A hundred miles to the south in Wilmington, 2,000 trees were distributed with the help of the Alliance for Cape Fear Trees. Kyle Yetter and his two children stood in line on a rainy day for the tree give-away. The family lost the centerpiece oak in their yard and have no shade in the summer. Kyle was pleased with the three trees given to his family along with the promise that these trees will someday restore shade for children and reduce the family’s electric bills.
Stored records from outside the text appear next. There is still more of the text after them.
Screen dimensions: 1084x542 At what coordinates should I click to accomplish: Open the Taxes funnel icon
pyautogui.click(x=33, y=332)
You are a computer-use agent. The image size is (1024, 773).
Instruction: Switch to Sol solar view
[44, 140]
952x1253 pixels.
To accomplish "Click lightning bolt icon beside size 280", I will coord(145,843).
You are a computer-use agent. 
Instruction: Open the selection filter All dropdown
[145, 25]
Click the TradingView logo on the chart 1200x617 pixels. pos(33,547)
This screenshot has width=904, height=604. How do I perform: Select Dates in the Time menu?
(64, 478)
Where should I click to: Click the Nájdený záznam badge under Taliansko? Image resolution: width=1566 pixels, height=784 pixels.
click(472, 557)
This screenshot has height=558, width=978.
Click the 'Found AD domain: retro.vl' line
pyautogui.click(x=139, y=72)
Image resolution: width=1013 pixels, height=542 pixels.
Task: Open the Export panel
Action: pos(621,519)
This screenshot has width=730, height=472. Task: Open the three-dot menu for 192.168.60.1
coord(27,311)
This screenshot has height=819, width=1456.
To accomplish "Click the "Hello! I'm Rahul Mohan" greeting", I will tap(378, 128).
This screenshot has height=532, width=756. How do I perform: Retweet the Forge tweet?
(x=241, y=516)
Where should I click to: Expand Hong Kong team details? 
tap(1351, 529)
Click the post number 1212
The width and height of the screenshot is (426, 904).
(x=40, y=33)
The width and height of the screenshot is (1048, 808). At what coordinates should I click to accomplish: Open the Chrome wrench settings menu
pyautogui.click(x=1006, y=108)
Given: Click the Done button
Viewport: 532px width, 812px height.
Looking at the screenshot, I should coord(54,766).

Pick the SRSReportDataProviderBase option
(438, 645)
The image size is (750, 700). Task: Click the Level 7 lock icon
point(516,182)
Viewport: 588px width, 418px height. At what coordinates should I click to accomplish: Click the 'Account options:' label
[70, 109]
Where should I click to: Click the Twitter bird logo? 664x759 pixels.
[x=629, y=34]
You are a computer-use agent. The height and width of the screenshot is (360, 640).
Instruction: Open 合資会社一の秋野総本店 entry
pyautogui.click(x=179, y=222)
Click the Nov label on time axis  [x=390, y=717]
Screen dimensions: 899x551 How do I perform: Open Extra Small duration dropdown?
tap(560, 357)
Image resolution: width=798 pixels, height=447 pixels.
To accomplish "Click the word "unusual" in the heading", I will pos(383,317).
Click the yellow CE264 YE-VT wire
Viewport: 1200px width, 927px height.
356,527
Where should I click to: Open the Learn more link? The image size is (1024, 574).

Flooding was a major problem in Conway, South Carolina, with some areas inundated with up to 10 feet of water that remained in the area for nearly two weeks. City Arborist Wanda Lilly reported that “the full effects of the flooding will not be entirely visible for many years in the future as trees die off. It is imperative that we begin a tree planting plan to help mitigate the loss of the established trees.” To help this community, 1,127 cypresses, oaks, and dogwoods were distributed. In this case, residents who were given a tree were asked to post a photo on social media of them planting it at their home and tag the city of Conway. The idea was to show the world the city’s resiliency following the hurricane’s destructive forces.
In the city of Marion, the flooding did $8.5 million of damage to homes, roads, and bridges. According to Frances Waite, urban and community forestry coordinator with the South Carolina Forest Service, a floodwater commission was formed to study the flooding problem and seek a comprehensive solution.
“Trees to help offset stormwater is one piece of the puzzle,” Frances says. To help, Community Tree Recovery assisted with the planting of 38 large-caliper trees along the city’s popular hike and bike trail. At a ceremony, Governor Henry McMaster spoke about how trees everywhere help mitigate floodwaters. In Marion, the new trees will not only alleviate future flooding, they are restoring the beauty and shade that attract residents to the hike and bike trail for exercise and health.
FedEx volunteers helping to plant trees in Marion.
In the storm recovery area of the Carolinas and wherever natural disasters occur, the Community Tree Recovery program is ready to assist when invited. In addition to the comfort and hope the new trees offer to adults and children recovering from disasters, trees planted to date will have enormous benefits over the next 40 years for cleaner air and water, energy savings, and public health.